[RECORD EXTRACTS]
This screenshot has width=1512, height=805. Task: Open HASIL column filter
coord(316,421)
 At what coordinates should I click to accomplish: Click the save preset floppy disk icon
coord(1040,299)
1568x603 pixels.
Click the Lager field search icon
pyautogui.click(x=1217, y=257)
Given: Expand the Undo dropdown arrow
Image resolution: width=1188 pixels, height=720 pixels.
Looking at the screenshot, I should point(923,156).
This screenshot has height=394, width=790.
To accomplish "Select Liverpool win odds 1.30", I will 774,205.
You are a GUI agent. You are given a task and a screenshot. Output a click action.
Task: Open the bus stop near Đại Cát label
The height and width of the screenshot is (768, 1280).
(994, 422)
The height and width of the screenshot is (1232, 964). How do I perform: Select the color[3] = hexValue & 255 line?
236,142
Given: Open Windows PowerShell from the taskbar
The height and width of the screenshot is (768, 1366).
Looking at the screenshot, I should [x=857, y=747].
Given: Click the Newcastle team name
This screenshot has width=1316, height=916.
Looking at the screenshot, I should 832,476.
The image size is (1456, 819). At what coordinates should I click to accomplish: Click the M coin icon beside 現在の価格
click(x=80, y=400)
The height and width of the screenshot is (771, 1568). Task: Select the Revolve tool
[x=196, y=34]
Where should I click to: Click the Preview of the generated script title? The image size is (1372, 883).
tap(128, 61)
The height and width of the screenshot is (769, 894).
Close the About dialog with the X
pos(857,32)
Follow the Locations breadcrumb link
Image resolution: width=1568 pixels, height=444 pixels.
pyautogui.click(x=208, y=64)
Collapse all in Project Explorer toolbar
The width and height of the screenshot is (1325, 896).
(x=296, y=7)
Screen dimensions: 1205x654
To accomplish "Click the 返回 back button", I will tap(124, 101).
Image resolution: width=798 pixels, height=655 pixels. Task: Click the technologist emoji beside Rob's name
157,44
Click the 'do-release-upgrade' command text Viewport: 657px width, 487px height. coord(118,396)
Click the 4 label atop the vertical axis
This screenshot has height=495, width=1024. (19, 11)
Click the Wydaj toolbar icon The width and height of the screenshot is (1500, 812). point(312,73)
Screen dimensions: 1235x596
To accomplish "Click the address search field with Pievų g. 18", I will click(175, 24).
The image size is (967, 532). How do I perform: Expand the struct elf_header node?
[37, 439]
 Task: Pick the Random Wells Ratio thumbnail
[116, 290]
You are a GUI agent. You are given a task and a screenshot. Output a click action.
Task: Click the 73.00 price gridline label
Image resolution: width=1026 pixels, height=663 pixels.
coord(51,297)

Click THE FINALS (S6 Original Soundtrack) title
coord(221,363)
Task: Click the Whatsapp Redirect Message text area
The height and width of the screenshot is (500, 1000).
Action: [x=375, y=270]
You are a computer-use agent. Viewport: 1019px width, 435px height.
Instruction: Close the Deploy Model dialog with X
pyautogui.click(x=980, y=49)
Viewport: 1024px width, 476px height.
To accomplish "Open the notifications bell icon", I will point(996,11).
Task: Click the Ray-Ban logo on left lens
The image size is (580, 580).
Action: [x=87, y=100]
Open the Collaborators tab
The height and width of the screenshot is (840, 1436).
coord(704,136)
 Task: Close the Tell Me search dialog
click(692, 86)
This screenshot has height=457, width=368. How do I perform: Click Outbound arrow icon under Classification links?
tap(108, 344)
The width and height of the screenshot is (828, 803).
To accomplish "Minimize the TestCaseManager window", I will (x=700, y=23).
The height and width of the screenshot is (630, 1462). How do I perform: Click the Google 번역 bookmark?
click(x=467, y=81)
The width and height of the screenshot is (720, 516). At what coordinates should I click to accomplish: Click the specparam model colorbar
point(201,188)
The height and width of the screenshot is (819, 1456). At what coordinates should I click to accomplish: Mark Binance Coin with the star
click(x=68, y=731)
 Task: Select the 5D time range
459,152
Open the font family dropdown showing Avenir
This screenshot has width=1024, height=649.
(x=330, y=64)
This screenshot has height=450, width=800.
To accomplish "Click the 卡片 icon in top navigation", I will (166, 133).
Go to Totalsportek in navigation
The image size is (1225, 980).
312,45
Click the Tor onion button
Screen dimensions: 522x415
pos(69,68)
[/RECORD EXTRACTS]
* [WORK ITEM]: Would you copy out exactly the lines above that start at the one containing "Screen dimensions: 1205x654" and end at the one containing "Click the 'do-release-upgrade'", inclusive?

* [WRITTEN ANSWER]:
Screen dimensions: 1205x654
To accomplish "Click the 返回 back button", I will tap(124, 101).
Image resolution: width=798 pixels, height=655 pixels. Task: Click the technologist emoji beside Rob's name
157,44
Click the 'do-release-upgrade' command text Viewport: 657px width, 487px height. coord(118,396)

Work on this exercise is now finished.